Les ajustements de la loi Macron à propos des transports

Je l’avais dit sur French Radio London, le débat parlementaire permettra d’améliorer le texte de loi, c’est ce qui a été fait en partie en attendant le débat en séance publique à la fin du mois. La commission spéciale chargée d’examiner ce projet de loi a pour l’instant donné la voie à de sérieuses avancées. J’avais évoqué la nécessité de ne pas mettre en péril le réseau des TER (transports régionaux) qui a pu naître grâce aux régions. Ce voeu semble avoir été exaucé puisque l’intermodalité a même été au centre des discussions de la commission.
1054380_loi-macron-un-texte-fourre-tout-pour-doper-leconomie-web-0203864521430
Les mesures du titre I « Libérer l’activité » du projet de loi pour la croissance et l’activité, relatives aux transports, au commerce et aux professions réglementées, examinées depuis lundi 12 janvier ont été adoptées par la commission spéciale de l’Assemblée nationale jeudi 14 janvier. La commission a adopté les dispositions en faveur de la mobilité, notamment l’ouverture du transport interurbain par autocar. La commission a adopté un amendement du rapporteur permettant, dans le même temps, de garantir la protection des services publics ferroviaires effectués sur des distances allant jusqu’à 100 km. Les régions ou les départements pourront ainsi prévoir de réguler à leurs conditions et de limiter les services par autocar sur cette distance si le nouveau régulateur des transports terrestres créé par le projet de loi (ARAFER) fait l’analyse que l’ouverture de liaisons porte une atteinte substantielle à l’équilibre économique du service public.

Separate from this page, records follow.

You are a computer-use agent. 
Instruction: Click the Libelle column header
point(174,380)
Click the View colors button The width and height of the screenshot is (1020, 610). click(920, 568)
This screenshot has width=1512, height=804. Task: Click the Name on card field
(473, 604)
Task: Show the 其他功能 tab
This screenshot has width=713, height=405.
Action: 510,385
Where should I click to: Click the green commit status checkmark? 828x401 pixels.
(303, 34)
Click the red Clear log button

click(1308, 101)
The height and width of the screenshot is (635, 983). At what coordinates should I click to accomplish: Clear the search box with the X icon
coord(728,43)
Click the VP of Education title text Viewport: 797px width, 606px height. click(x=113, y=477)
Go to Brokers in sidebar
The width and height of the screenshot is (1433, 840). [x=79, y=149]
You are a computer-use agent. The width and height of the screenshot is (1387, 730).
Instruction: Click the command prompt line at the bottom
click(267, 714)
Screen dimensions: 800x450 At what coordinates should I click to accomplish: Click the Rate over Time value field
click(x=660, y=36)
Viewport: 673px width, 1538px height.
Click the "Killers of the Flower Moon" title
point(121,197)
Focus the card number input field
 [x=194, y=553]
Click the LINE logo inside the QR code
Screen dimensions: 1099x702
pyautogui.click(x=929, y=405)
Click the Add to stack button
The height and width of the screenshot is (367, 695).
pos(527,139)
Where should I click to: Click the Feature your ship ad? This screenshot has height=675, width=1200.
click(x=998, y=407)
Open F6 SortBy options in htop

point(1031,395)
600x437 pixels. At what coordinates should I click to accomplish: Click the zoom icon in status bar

Les débats ont permis d’inscrire la réforme dans une perspective plus large sur l’intermodalité des transports collectifs afin qu’ils soient plus efficaces et plus attractifs que la voiture. Les membres de la commission ont ainsi adopté une mesure pour que l’aménagement des futures gares routières prenne en compte l’accessibilité pour les vélos. Les gares vont ressembler aux gares suédoises avec d’immenses parcs à vélos, ce qui n’est pas une mauvaise chose.

Les dispositions renforçant les contrôles et la transparence des concessions autoroutières ont été adoptées à une large majorité. Ces dispositions prévoient une expertise indépendante, transparente et publique sur les clauses tarifaires des contrats ainsi qu’un renforcement des règles de mise en concurrence pour les marchés de travaux. L’ARAFER sera en charge d’exercer ces nouvelles missions. La discussion en séance permettra de renforcer encore la régulation mise en place. La commission a également voté la réforme de l’examen du permis de conduire, engagée l’été dernier par le ministre de l’Intérieur. Cette réforme doit permettre de réduire les délais et les coûts du permis de conduire. J‘avais participé le 27 novembre à la discussion en séance de la proposition de loi sur le permis de conduire, question qui est devenue un véritable marronnier politique. J’espère que cette loi pourra permettre de résoudre les problèmes qui se posent. L’examen de cette ancienne proposition de loi avait révélé qu’il y avait environ plus de 250.000 personnes roulant sans permis en France. Si on simplifie l’accès à l’examen du permis avec une transparence dans le choix des auto-écoles, ce sera un grand pas.
Le travail parlementaire a permis d’enrichir le texte en instaurant l’affichage du taux de réussite des auto-écoles. La commission a également adopté une mesure destinée à inciter au recours de la conduite supervisée et la possibilité de passer le code de conduite au lycée. Sur ce dernier point, je me souviens d’une discussion en Suède sur le fait d’inscrire la passation du permis de conduire comme option des filières professionnelles du lycée.